Öte yandan köleliğin sona ermesinden sonra özellikle Asya'da, Hindistan'da, Çin'de; Büyük Britanya İmparatorluğu için yeni ufuklar açılıyordu. Sanayi Devrimi insanları, para biriktirirlerse, daha fazla para kazanırlarsa, tüketime, artan tüketim kalıplarına dayalı olarak daha iyi hayatlar sürmelerine yol açan iyi bir hayat yaşayabileceklerini düşünmeye yönlendirdi. Ve lüks ticaret, sadece lüks ürünleri değil, her türden lüksü içeren genel bir ticaret dünyasına dönüştü. Yetmedi tüketim tapınaklarına dönüştürüldü. Her girdiğiniz mağazada size hayal hayatlar, hayal görüntüler satan, sizi gerçekliğinizden uzaklaştıran, sizi kendinize yabancılaştıran, sahibi olmadığınız paralarla alışverişe adeta zorlayan ve iki yakanızı borçtan kurtaramadığınız tüketim çılgınlığı…
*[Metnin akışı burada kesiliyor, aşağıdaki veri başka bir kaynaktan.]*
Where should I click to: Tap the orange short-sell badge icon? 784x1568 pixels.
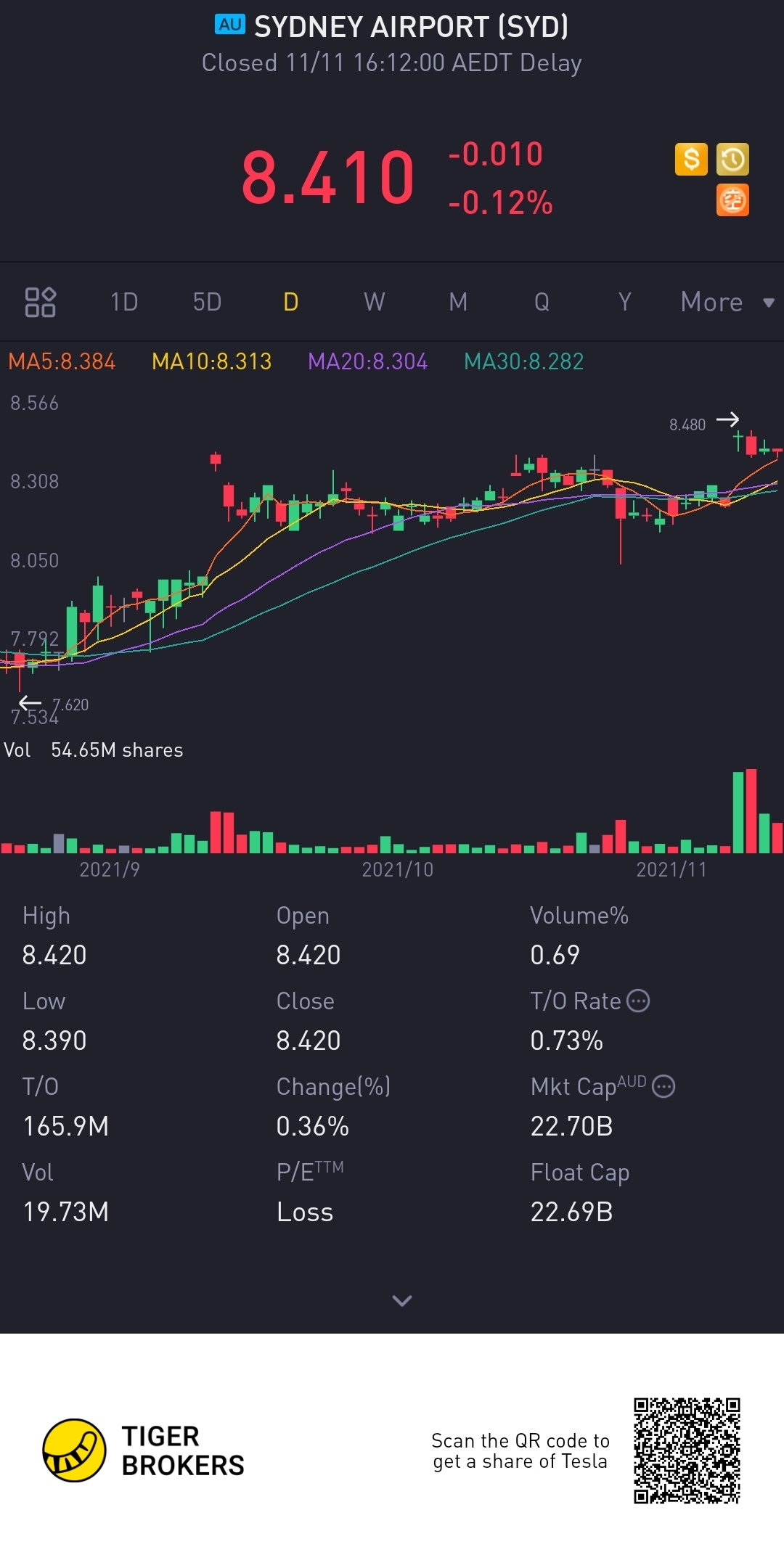732,200

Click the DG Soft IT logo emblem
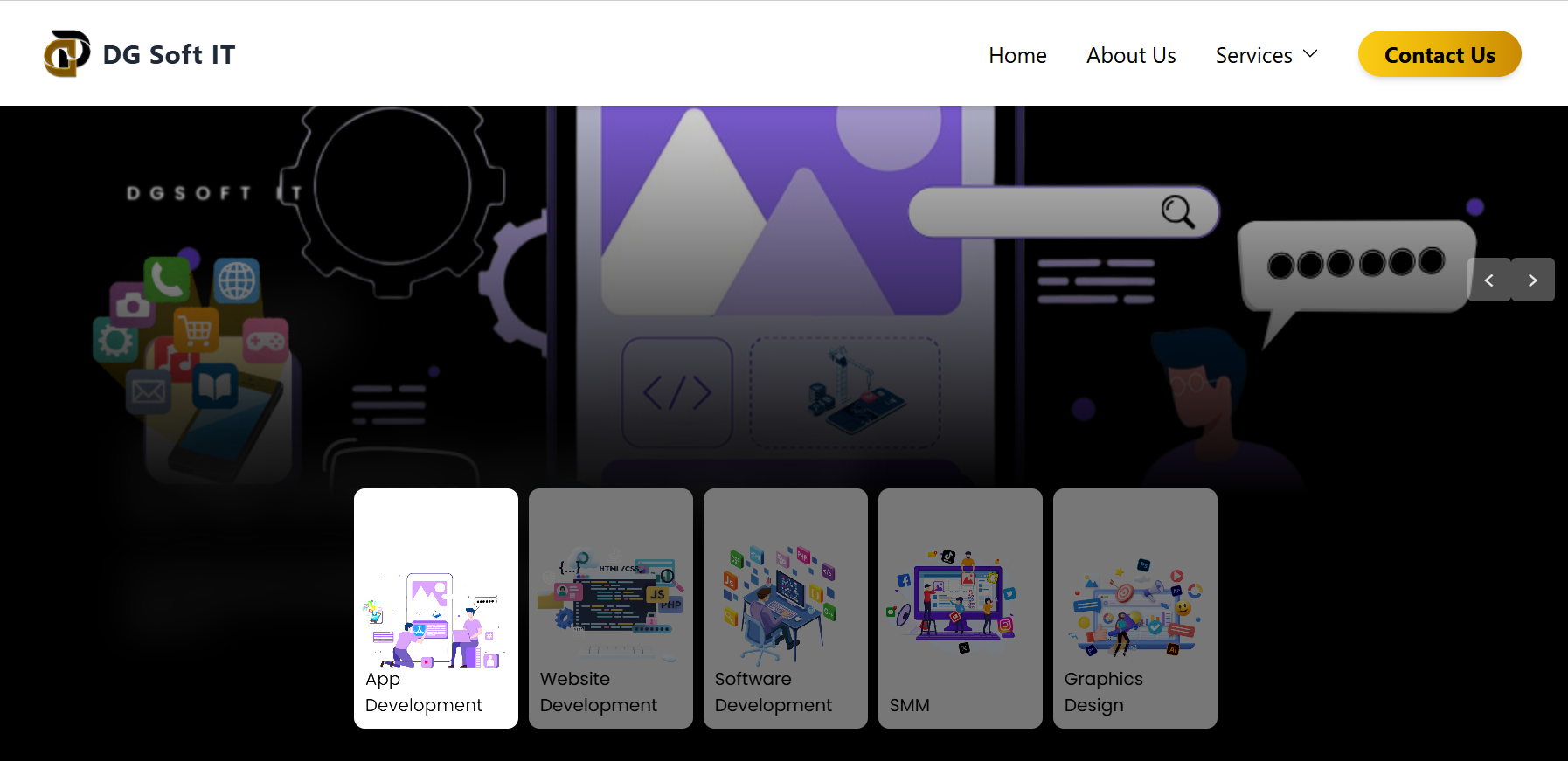[x=66, y=54]
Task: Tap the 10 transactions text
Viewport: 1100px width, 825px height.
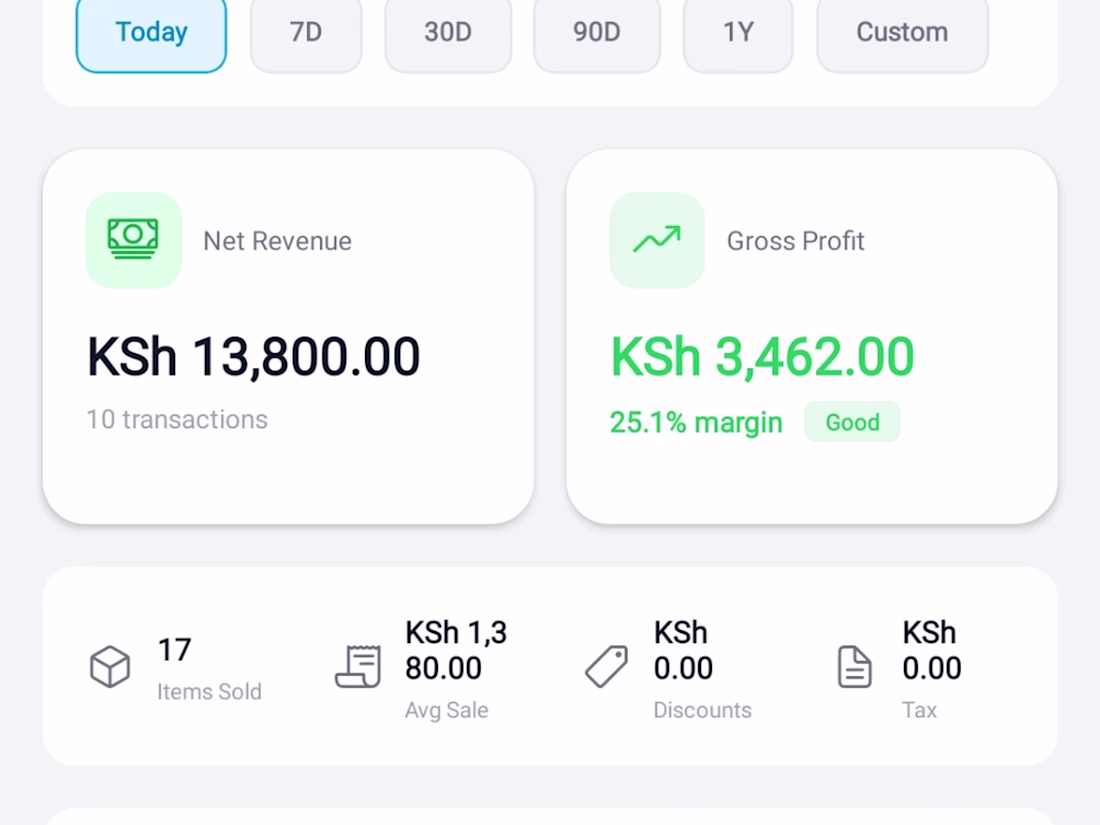Action: [x=177, y=419]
Küresel nüfus arttı, insanlar aşı ile korundular, endüstriyel gıda üretimi ile beslendiler. Girişimcilerin ve sanayi toplumunun hizmetinde bilimi, teknolojiyi, sermayeyi ve fosil yakıtları kullanan Sanayi Devrimi; öte yanda psikolojik açıdan bireyselliğe tapınan bireysel köleler yarattı.Üstelik bu köleler, bireyselleştiklerine; kendilerine ait bir yaşantısı olduğuna inanan köleler oldular. Ama tüm yaşattıklarına rağmen Marksizm bitti. Bitişi de doğuşu gibi görkemli oldu, büyük kitlelerin hafızalarında iyisiyle kötüsüyle bıraktıklarının yanında bizim memleketin birkaç nesli bu uğurda işkence çektiler, hapishanelerde yattılar, öldüler. Ağır çok ağır bedeller ödendi. Bir zamanlar kendisine bir mezar bile reva görülmeyen canım Nazım Hikmet’in çilesi tüm Tük aydınlarının ezberindedir. Peki Marksizm’in mirası neydi? Kapitalist ekonomide işçilere haklarını vermek ve onların çalışma ortamlarında yasalarla haklarını korumak, onlara sendikalar veya sendikalar altında örgütlenme hakkı vermek, onlar için pazarlık yapacak olan sanayi şirketlerinin sahiplerinin temsilcileri ile onlara hak vermekti diyebiliriz. Grev, sağlık sigortası, işsizlik sigortası, emeklilik hakları; bunların hepsi Marx’ın teorileri sayesinde hukuk alanına girecekti.Kim ne derse desin Marx büyük adamdır. Yaşantımla bunu ispatlayamasam da bir başka yaşam biçiminin olmasını, insanların eşitlik içinde yaşamasını gerçekten isterdim. Bence birçoğumuz da isteriz. Öte yandan dünyanın zengin yaşlıları ve yoksul gençliği için de yeni Marx’lar bekliyorum. Artık salgın hastalıklar ya da dev dünya savaşlarında şükürler olsun erimeyen dünya gençlerinin de rahat yaşaması için yeni yollarda yürünmesi şart görünüyor.